--- What you will do ---
Copy, from the material below, every line in which the word "window" can be found.
━━━━━ Task inputs
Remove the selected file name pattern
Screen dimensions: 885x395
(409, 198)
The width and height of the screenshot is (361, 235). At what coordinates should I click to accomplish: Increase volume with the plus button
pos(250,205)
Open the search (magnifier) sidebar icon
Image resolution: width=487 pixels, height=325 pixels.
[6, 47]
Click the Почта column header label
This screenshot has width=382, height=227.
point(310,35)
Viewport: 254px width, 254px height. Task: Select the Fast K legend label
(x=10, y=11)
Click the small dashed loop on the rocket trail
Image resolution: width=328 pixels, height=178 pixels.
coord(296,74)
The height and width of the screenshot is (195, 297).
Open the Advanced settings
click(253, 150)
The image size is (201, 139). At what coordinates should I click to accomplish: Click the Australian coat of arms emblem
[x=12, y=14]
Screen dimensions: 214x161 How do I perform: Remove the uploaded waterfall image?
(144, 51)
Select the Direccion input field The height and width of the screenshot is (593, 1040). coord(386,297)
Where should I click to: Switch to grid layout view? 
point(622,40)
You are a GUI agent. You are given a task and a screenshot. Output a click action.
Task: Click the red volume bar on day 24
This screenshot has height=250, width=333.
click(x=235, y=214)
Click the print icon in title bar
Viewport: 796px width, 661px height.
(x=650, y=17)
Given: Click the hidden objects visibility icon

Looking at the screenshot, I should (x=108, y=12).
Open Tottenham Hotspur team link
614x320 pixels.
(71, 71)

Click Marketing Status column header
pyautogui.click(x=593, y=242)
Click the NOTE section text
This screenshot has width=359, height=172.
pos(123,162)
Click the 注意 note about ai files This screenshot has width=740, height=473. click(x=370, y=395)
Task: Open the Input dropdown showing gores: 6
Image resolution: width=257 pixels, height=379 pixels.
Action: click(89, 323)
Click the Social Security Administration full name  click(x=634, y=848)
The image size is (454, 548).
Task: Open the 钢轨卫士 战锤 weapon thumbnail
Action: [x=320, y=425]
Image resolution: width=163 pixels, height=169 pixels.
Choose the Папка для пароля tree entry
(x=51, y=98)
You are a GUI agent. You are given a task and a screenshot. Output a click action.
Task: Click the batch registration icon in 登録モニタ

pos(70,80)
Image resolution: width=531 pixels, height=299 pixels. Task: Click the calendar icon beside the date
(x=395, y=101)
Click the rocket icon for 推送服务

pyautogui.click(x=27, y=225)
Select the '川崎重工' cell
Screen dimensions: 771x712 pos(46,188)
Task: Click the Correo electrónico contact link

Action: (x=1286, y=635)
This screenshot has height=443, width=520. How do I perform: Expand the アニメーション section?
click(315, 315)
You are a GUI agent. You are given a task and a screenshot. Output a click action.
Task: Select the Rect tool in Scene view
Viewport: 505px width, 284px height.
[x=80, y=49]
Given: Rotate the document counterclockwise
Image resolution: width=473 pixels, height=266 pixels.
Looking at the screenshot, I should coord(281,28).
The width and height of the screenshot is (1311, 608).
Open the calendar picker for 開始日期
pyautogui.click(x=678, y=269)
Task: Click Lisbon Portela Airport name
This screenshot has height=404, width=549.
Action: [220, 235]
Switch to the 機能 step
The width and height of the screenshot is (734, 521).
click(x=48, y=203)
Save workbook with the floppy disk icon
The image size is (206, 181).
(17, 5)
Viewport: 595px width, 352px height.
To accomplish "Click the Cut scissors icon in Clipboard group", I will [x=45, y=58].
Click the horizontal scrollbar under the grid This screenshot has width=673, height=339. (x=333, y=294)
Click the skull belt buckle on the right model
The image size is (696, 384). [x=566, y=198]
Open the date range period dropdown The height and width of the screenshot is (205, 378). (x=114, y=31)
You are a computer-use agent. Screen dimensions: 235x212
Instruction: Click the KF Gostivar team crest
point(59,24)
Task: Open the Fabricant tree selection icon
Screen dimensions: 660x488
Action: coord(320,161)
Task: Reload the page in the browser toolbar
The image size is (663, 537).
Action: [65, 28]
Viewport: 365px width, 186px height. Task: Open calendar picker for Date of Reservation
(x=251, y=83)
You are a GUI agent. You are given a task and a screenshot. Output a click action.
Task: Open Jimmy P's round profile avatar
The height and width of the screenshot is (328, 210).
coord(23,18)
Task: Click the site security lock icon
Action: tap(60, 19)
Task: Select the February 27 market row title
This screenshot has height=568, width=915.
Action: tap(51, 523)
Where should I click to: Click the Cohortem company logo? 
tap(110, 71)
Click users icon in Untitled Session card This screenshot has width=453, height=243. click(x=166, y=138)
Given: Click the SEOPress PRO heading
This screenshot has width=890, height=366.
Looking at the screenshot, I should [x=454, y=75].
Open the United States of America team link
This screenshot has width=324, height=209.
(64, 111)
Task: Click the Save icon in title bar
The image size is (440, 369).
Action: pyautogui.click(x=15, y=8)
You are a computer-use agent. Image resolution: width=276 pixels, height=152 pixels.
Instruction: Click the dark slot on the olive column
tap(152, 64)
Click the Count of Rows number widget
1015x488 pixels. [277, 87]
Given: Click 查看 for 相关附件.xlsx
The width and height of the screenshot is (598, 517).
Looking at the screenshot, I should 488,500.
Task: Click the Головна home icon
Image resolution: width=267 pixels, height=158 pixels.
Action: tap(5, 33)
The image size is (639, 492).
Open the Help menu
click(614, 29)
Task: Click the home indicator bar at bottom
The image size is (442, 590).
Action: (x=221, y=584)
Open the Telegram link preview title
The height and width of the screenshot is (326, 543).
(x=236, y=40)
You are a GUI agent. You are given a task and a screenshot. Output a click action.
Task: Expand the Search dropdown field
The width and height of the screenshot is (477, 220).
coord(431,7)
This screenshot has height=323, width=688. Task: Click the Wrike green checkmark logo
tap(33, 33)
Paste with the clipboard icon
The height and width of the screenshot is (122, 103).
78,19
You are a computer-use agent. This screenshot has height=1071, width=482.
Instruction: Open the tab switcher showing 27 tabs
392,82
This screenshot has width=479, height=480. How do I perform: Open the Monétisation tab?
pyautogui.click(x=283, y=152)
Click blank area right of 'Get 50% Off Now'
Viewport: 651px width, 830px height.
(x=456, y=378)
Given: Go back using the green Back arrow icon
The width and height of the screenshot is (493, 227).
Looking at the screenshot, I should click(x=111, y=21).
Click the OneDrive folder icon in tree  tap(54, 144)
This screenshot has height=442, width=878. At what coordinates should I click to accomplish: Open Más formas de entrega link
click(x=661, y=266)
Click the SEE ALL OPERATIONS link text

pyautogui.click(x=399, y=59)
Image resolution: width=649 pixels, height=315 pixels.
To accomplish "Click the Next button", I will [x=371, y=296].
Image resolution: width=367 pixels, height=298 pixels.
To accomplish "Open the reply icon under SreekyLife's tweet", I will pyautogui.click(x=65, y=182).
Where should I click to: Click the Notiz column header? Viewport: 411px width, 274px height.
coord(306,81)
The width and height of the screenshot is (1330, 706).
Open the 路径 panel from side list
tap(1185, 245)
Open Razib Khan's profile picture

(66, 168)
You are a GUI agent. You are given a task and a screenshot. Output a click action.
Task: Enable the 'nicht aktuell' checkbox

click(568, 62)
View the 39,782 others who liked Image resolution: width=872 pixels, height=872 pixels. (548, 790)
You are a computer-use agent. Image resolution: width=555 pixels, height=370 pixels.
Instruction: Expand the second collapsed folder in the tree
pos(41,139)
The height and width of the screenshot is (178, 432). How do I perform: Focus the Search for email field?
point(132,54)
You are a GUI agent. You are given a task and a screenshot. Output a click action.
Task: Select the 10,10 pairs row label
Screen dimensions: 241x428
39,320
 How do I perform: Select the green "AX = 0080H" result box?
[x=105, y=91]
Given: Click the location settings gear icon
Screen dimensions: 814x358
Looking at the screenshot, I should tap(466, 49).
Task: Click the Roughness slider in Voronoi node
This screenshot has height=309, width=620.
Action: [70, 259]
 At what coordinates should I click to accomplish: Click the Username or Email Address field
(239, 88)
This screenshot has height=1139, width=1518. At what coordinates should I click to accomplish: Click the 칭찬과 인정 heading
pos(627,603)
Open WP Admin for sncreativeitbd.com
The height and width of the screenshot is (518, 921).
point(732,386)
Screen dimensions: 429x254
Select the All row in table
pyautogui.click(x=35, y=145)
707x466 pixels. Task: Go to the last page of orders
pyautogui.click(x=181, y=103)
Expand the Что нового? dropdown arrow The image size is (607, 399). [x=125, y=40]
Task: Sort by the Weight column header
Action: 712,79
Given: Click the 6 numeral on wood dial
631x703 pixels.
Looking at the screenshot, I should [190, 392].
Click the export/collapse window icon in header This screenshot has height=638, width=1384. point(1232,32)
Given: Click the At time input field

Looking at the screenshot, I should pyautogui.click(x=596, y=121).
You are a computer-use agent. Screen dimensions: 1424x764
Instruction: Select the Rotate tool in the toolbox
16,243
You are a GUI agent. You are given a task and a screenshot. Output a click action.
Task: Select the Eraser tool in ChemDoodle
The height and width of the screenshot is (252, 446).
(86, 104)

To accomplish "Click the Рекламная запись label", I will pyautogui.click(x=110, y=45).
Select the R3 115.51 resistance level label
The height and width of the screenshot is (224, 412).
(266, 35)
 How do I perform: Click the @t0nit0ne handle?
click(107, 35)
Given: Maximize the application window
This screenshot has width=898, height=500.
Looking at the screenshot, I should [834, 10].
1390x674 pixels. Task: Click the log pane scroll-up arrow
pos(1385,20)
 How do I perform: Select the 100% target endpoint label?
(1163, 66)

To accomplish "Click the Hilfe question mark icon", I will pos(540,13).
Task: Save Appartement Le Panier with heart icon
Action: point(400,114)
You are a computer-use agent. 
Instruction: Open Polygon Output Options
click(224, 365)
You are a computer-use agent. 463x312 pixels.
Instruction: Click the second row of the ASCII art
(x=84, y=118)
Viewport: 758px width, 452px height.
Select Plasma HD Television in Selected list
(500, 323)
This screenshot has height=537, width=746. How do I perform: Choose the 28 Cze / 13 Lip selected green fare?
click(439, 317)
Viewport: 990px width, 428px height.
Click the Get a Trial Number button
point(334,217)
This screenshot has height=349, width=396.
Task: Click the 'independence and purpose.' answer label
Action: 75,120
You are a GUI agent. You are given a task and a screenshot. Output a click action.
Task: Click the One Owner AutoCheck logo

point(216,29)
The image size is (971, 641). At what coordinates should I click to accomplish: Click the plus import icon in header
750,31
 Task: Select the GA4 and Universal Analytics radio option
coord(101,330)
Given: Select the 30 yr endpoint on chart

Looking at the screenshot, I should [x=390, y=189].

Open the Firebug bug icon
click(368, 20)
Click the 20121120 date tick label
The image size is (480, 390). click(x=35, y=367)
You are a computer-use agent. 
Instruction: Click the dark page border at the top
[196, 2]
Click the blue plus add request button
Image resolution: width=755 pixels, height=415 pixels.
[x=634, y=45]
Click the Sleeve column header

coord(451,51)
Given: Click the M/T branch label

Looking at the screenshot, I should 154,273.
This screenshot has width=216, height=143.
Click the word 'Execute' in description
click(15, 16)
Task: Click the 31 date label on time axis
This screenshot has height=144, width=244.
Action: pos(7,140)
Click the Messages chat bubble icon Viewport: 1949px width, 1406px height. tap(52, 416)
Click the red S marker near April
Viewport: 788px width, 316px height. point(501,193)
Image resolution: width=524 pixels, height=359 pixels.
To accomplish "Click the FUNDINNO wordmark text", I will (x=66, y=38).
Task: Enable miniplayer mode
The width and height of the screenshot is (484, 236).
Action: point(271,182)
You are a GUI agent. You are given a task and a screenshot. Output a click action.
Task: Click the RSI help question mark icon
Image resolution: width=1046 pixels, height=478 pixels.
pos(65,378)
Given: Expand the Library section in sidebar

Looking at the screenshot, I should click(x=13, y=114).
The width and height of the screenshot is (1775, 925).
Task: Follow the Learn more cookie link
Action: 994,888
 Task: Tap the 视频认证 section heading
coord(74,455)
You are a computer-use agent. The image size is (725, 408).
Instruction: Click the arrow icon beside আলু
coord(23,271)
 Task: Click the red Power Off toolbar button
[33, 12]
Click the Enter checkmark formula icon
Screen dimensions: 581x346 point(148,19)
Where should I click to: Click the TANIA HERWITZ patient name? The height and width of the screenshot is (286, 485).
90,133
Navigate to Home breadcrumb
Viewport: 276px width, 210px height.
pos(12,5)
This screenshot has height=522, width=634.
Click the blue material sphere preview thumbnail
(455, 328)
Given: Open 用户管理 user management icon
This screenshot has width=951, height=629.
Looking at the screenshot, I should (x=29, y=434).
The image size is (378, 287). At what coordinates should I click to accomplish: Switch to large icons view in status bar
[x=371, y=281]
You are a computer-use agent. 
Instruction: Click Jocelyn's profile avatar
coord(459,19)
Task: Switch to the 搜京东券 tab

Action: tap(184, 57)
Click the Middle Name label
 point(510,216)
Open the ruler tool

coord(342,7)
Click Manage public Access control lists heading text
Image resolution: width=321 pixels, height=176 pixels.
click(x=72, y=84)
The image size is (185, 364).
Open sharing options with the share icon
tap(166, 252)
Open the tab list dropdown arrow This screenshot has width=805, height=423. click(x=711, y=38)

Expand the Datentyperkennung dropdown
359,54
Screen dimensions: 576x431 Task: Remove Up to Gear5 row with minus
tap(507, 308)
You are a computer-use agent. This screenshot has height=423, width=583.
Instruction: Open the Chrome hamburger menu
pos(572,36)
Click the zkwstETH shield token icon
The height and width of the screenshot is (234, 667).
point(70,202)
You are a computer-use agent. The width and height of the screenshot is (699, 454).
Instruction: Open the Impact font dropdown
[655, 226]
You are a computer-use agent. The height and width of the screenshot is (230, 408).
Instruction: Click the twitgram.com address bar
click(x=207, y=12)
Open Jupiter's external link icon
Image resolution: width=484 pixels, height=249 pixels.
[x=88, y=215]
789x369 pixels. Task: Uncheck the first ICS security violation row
━━━━━━━━━━
--- Output for this exercise ---
Click the export/collapse window icon in header This screenshot has height=638, width=1384. point(1232,32)
Given: Maximize the application window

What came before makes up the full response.